Multi-Architecture Docker Image for AI Memory & Persistent Knowledge


📋 Table of Contents


Overview

Knowledge Graph MCP Server provides persistent memory for AI models through a local knowledge graph. Store entities, relations, and observations that persist across conversations, enabling AI assistants to remember context, build understanding over time, and maintain continuity in your interactions.

Key Features

🧠 Persistent AI Memory - Store and retrieve information across all conversations
🔗 Entity Relationships - Connect people, projects, events, and concepts
📊 Observation Tracking - Add facts and notes to any entity
🗂️ Multiple Databases - Organize memories by context (work, personal, projects)
📁 Project-Local Storage - Automatic .aim directory detection for project-specific memory
🌍 Global Memory - Shared knowledge base accessible from anywhere
🔍 Powerful Search - Find information by keyword across your entire knowledge graph
🛡️ Safe Operations - Built-in protection against accidental data overwrites
🚀 Multiple Protocols - HTTP, SSE, and WebSocket transport support
Zero Configuration - Works out of the box with sensible defaults

Supported Architectures

Architecture Status Notes
x86-64 ✅ Stable Intel/AMD processors
ARM64 ✅ Stable Raspberry Pi, Apple Silicon

Available Tags

Tag Stability Use Case
stable ⭐⭐⭐ Production (recommended)
latest ⭐⭐⭐ Latest stable features
1.x.x ⭐⭐⭐ Version pinning
beta ⚠️ Testing only

Quick Start

Prerequisites

  • Docker Engine 23.0+
  • Persistent storage for memory files (volume or bind mount)

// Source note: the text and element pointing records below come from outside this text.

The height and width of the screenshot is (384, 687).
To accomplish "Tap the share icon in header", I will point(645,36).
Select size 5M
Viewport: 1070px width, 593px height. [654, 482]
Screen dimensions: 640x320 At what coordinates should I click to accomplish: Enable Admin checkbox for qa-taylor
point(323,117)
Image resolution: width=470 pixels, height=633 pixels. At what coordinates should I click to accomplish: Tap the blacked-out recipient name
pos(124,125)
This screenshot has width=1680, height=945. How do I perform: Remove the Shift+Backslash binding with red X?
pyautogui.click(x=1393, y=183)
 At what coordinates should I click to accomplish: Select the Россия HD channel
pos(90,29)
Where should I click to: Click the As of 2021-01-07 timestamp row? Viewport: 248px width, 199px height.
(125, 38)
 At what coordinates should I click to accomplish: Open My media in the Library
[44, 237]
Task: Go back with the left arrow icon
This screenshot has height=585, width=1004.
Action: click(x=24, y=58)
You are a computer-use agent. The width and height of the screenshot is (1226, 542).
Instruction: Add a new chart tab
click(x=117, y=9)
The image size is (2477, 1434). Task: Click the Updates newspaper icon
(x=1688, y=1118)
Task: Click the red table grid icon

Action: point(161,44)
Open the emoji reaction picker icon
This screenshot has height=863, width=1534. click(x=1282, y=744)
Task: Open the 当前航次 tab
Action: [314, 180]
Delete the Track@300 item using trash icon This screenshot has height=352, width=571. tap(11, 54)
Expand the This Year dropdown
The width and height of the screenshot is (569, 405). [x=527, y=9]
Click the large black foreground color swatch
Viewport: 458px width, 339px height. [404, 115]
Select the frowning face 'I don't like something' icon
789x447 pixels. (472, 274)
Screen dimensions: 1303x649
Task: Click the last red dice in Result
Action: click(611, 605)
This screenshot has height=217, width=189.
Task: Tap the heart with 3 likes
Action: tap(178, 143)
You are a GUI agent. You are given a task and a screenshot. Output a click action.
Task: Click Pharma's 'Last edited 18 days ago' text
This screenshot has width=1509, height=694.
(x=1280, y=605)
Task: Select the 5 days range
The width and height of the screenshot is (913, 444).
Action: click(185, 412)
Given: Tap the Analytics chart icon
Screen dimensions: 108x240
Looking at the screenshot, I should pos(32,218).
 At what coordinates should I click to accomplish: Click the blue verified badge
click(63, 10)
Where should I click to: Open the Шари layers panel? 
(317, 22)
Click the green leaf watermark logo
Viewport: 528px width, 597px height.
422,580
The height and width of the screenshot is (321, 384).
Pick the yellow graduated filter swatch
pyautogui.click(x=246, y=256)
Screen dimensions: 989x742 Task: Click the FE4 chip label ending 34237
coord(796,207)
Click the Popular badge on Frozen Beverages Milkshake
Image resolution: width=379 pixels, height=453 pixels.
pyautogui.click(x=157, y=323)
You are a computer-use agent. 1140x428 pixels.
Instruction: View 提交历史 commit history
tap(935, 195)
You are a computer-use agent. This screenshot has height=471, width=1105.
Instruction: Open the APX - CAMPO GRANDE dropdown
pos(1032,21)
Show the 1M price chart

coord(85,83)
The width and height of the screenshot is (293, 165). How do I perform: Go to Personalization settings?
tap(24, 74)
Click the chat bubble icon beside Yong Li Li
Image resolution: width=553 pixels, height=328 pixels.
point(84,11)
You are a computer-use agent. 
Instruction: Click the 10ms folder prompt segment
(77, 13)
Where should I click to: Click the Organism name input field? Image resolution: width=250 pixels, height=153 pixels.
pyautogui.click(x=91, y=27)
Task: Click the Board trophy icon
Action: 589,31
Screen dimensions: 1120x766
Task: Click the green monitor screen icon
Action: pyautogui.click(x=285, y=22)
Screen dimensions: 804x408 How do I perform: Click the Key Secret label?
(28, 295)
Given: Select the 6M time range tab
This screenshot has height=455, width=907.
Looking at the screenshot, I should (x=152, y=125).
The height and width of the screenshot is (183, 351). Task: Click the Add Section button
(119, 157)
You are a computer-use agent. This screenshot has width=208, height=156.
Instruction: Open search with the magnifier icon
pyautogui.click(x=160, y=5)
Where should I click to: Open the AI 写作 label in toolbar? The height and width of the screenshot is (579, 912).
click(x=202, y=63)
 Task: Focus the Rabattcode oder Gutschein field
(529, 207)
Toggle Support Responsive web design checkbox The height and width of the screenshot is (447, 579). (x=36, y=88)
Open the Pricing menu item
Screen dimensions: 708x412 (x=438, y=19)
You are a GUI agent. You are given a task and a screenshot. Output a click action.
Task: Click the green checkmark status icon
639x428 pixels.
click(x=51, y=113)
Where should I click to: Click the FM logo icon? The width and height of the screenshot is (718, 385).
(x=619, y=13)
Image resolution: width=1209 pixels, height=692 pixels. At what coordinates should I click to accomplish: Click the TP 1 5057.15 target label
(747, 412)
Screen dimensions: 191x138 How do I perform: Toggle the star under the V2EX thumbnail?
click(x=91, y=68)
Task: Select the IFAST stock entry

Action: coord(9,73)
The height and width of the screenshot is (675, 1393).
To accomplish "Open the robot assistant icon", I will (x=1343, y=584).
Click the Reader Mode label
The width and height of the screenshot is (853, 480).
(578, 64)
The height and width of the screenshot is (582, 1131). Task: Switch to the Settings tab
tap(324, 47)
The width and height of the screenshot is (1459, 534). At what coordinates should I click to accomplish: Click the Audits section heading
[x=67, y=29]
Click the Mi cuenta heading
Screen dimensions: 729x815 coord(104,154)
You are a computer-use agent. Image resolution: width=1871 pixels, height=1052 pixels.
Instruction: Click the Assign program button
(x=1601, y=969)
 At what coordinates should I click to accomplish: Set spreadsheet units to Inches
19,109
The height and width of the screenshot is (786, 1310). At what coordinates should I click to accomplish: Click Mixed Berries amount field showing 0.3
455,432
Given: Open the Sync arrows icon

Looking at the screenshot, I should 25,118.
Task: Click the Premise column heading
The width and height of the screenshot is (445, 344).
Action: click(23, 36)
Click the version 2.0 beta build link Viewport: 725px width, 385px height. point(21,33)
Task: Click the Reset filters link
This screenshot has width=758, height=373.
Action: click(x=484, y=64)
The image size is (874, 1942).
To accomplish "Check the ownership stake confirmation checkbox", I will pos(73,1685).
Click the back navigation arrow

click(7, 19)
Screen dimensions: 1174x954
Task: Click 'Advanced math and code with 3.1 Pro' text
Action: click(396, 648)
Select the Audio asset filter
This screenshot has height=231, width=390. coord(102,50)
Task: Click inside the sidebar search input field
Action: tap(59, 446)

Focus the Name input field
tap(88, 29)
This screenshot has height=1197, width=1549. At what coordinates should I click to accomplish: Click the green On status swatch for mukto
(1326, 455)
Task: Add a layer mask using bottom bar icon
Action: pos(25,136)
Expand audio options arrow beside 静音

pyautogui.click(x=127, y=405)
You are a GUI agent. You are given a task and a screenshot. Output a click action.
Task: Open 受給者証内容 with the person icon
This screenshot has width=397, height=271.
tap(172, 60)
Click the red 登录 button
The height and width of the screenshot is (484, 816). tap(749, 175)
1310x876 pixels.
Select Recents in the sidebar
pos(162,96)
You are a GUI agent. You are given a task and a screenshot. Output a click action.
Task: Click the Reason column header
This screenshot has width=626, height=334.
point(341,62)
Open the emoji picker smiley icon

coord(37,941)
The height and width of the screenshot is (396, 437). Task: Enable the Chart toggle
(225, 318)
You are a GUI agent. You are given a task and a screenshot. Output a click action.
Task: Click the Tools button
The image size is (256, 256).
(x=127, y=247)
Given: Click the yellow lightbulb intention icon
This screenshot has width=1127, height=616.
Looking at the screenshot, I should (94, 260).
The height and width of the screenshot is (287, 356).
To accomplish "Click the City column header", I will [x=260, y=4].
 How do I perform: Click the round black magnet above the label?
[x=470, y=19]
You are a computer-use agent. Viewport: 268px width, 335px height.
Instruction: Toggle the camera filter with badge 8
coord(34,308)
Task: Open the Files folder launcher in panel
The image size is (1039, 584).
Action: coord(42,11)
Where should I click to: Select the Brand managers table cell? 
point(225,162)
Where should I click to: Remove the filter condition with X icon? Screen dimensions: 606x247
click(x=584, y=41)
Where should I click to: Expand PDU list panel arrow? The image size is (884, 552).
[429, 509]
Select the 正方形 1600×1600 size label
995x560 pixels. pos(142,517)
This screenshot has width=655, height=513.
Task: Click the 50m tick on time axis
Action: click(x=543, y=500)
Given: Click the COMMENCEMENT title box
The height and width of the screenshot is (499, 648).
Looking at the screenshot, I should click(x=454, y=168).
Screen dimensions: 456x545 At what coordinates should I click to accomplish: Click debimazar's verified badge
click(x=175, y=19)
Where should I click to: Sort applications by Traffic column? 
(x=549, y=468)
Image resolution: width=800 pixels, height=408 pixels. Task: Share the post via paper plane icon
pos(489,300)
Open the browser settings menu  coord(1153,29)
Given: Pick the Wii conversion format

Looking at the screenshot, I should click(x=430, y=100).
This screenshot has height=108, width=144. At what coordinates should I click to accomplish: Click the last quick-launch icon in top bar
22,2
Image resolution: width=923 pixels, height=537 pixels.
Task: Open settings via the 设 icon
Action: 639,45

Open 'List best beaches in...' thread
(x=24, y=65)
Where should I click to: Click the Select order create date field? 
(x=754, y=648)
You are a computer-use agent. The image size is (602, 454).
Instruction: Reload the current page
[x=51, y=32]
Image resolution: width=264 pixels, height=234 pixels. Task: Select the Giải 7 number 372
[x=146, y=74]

Docker Compose (Recommended)

services:
  knowledge-graph-mcp:
    image: mekayelanik/knowledge-graph-mcp:stable
    container_name: knowledge-graph-mcp
    restart: unless-stopped
    ports:
      - "8025:8025"
    volumes:
      - ./aim-memory:/data/.aim
    environment:
      - PORT=8025
      - PUID=1000
      - PGID=1000
      - TZ=Asia/Dhaka
      - PROTOCOL=SHTTP
      - CORS=*
      - MEMORY_PATH=/data/.aim

Deploy:

docker compose up -d
docker compose logs -f knowledge-graph-mcp

Docker CLI

docker run -d \
  --name=knowledge-graph-mcp \
  --restart=unless-stopped \
  -p 8025:8025 \
  -v $(pwd)/aim-memory:/data/.aim \
  -e PORT=8025 \
  -e PUID=1000 \
  -e PGID=1000 \
  -e PROTOCOL=SHTTP \
  -e CORS=* \
  -e MEMORY_PATH=/data/.aim \
  mekayelanik/knowledge-graph-mcp:stable

Access Endpoints

Protocol Endpoint Use Case
HTTP http://host-ip:8025/mcp Recommended
SSE http://host-ip:8025/sse Real-time streaming
WebSocket ws://host-ip:8025/message Bidirectional
Health http://host-ip:8025/healthz Monitoring

⏱️ Server ready in 5-10 seconds after container start


Understanding AIM

AIM stands for AI Memory - the core concept of this knowledge graph system. The AIM naming convention provides clear organization and safety across all components.

The Three AIM Elements

1. .aim Directories

Keep AI memory files organized and easily identifiable in your file system.

# Project-local memory
my-project/.aim/
├── memory.jsonl           # Master database
├── memory-work.jsonl      # Work context
└── memory-notes.jsonl     # Notes context

# Global memory
~/.aim/
├── memory.jsonl           # Master database
├── memory-personal.jsonl  # Personal context
└── memory-health.jsonl    # Health context

2. aim_ Tool Prefixes

Group related memory functions together in multi-tool setups, making them easy to discover and use.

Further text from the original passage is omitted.